March 21, 2018 at 4:50 am #198541AnonymousGuestDear nextsteps:
In your original post, April last year, almost a year ago, you wrote about your boyfriend: “he is lovely, kind and supportive…I KNOW my boyfriend is a lovely person and the life/home we have here is lovely, I just don’t FEEL it.”
Today you wrote about your boyfriend that he told you things like: “you look fat in those jeans don’t wear them… I don’t like flat shoes or buttons on clothes wear something else”, and “if he feels he is ‘right’ then no listening occurs. He will say things to put me down e.g. about attractive people where he works, about my weight, my lack of ambition in his eyes… it feels like I am living with a disapproving parent still. …Nothing is ever good. It always need improvement… he either criticizes me or doesn’t say anything much. He is on my side”
My input: he is on your side compared to a man who would criticize you and scream and yell at you, perhaps, on your side compared to someone worse? And he is “lovely, kind and supportive” from time to time, correct?
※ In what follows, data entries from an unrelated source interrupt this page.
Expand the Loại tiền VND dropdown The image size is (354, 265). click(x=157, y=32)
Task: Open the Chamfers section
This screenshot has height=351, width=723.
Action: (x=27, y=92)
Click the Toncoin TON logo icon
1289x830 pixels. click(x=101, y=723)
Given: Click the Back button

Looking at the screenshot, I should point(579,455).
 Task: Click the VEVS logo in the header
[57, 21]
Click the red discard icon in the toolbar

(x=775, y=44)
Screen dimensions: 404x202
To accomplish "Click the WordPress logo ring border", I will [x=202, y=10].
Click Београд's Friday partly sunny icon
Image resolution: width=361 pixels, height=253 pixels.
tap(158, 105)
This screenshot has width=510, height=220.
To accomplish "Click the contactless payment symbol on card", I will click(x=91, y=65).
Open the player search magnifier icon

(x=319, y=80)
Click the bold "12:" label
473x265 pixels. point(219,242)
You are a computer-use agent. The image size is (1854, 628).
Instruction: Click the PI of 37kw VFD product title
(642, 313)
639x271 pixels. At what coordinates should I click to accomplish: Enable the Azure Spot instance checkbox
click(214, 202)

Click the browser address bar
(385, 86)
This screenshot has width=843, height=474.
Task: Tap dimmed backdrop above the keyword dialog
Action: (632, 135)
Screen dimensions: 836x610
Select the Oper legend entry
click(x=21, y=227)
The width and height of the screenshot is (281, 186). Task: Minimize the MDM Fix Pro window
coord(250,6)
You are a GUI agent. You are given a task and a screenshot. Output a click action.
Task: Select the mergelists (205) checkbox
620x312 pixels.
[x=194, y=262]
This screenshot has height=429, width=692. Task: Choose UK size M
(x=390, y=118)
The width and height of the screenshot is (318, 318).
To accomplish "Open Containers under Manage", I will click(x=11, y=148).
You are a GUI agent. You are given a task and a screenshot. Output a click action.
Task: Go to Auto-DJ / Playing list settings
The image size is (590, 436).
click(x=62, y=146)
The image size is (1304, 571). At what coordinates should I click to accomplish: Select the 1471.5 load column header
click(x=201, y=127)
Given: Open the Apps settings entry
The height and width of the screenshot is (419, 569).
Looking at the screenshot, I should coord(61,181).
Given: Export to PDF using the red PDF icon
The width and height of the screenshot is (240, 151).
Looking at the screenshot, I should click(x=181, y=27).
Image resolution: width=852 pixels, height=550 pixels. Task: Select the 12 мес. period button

I wish your boyfriend was indeed lovely, kind and supportive and that your life with him was indeed lovely, as you presented it to be in April last year. I wish it was and you wish it too.
But reality doesn’t care for wishes. And so, you feel that you are “living with a disapproving parent still” because you are. Living with a disapproving man, that is. Like you wrote: “he sees me as a little girl”, inferior to him, one that needs correcting.
You want to feel at home someplace, like you did in those stables, and in that friendship. Unfortunately it is impossible when living “with a disapproving parent still”.
With a disapproving parent one is stuck trying to be safe, safe from criticism. Living in an ongoing danger of being criticized, being disapproved of, being treated as less-than, does not permit a person to … really live, to expand, to learn and heal.
I hope that one day you will find a home, a place where you will be treated as worthy, as an equal, accepted and encouraged to be more of your lovely self: the loveliness you seek, is it not in having another person see it in you, and encourage you to show more of it?
anita
March 22, 2018 at 11:56 am #198847nextstepsParticipantThankyou for your insight Anita. I read it yesterday and it brought up such feelings that i didn’t dare read it again that day in case it all seemed to real, although the words went round in my head.
I agree with what you said. He is lovely at times but also mean at times but I do think he is a good genuine person. It’s like i dont always see the bad side or just explain it away. It’s like what you said on the other posts about looking at and accepting reality and i feel like i find that very tough.
Thank you again for your insights. Really useful to have an independent and neutral perspective.
March 22, 2018 at 12:07 pm #198853AnonymousGuestDear nextsteps:
You are welcome. We often need so much certain things to be true that we close our eyes to what doesn’t fit what we need and look only at what appears to support what we need. Long term, we suffer unless we see reality as it is, all of it, “the good, the bad and the ugly”.